Abdoulahi ATTAYOUB est, à Lyon, le président de l’Organisation de la Diaspora Touarègue en Europe (ODTE) / Tanat. Il est aussi Consultant en relations internationales (Sahel) et membre du Réseau I-Dialogos.
L’illusion d’un partenariat démocratique
Contrairement à une idée répandue, la politique française au Sahel a souvent manqué d’exigence démocratique. En soutenant des régimes dont la légitimité électorale était, au mieux, contestable, elle a envoyé un message ambigu. À cela s’est ajoutée une tolérance excessive envers la corruption, y compris lorsque des fonds français ou européens étaient en jeu. Cette complaisance a profondément entaché l’image de la France auprès des démocrates africains, déçus de ne pas voir en elle un partenaire plus rigoureux et engagé.
En misant sur une stabilité de façade, la France a trop souvent soutenu des régimes en place sans considérer les réalités sociales, ethniques et culturelles propres à chaque pays. Elle a fermé les yeux, et ceux de la communauté internationale, sur des dérives manifestes, accordant de fait une forme de caution à des systèmes claniques et inadaptés.

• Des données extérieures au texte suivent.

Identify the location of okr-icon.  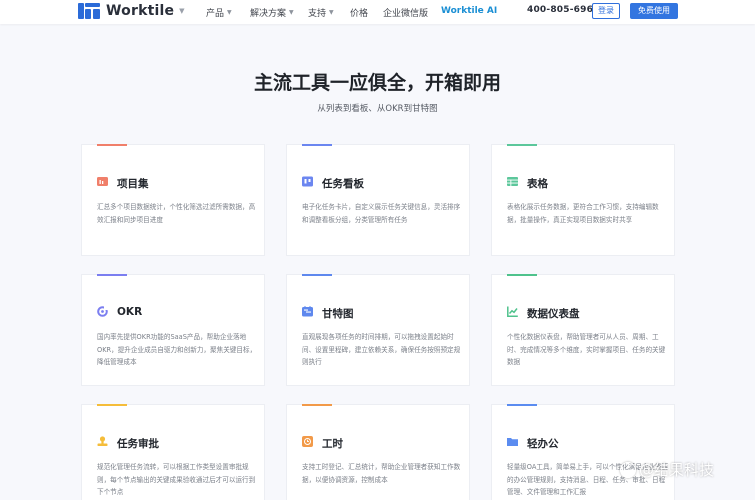
(102, 312).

Depuis le discours de La Baule, la France a toléré, voire couvert, des pratiques politiques relevant davantage de l’imposture démocratique que d’un réel engagement en faveur des peuples. Cette attitude a encouragé la captation des ressources publiques et un désintérêt croissant pour le bien-être des populations. Pire encore, elle a alimenté le désenchantement, ouvrant la voie à des régimes autoritaires, certes sans solutions durables, mais jouissant parfois d’un soutien populaire.
Une responsabilité partagée
Il serait toutefois injuste d’attribuer l’impasse actuelle à la seule France. Les pays sahéliens portent également leur part de responsabilité. Ils ne surmonteront la crise qu’en rompant avec les schémas politiques qui les ont fragilisés. Cela suppose la construction d’États de droit solides, dotés de véritables contre-pouvoirs, y compris dans la conduite de leur diplomatie.
Au-delà des discours populistes et opportunistes des juntes militaires actuellement au pouvoir, la critique adressée à la France demeure légitime. Pendant plus de soixante ans, elle a adopté une posture qui l’a rendue objectivement complice de dérives politiques majeures dans ses anciennes colonies. Pourtant, les liens historiques tissés avec les peuples sahéliens auraient pu permettre un accompagnement vertueux des jeunes États vers une souveraineté réelle, inclusive et moderne.
Repenser les relations pour l’avenir
Malgré ces errements, la France dispose encore d’atouts pour retisser un lien authentique avec les peuples du Sahel. À condition de tirer les leçons du passé et de proposer de véritables partenariats fondés sur les réalités locales et les aspirations populaires.
Pour instaurer une relation apaisée et bâtir des partenariats équilibrés, la France devra profondément réviser son approche. Elle devra privilégier des coopérations concrètes, équitables et centrées sur le développement. Les liens historiques doivent être revalorisés, non comme un vestige d’un passé postcolonial, mais comme un levier pour construire un avenir commun, respectueux de la souveraineté des peuples.
Le paysage géopolitique évolue rapidement. L’offre de partenariats s’élargit. Des acteurs européens, asiatiques ou émergents occupent désormais un espace que la France semble avoir déserté. Si elle ne prend pas conscience de ces mutations, elle risque d’être durablement marginalisée dans l’espace sahélo-saharien.
La rupture spectaculaire des relations avec le Niger, le Mali et le Burkina Faso ne peut être réduite à de simples manœuvres de régimes militaires en quête de légitimité. Elle traduit un échec structurel : celui d’un modèle relationnel dépassé, incapable de répondre aux attentes des peuples. Le désenchantement envers la France doit aussi se comprendre à l’aune des espoirs qu’elle avait elle-même suscités, à travers des discours officiels promettant coopération et partenariats au service des populations.